▶ WORK INSTRUCTIONS:
Type out every entry again, character for character.
(EXTRACTED DATA)
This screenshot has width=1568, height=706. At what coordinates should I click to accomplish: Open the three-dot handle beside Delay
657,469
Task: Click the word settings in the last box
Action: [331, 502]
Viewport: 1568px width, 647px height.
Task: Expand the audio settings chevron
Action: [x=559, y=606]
(End EXTRACTED DATA)
▶ EXERCISE RESULT:
This screenshot has width=1568, height=706. At what coordinates should I click to accomplish: Open the three-dot handle beside Delay
657,469
Task: Click the word settings in the last box
Action: [331, 502]
Viewport: 1568px width, 647px height.
Task: Expand the audio settings chevron
Action: [x=559, y=606]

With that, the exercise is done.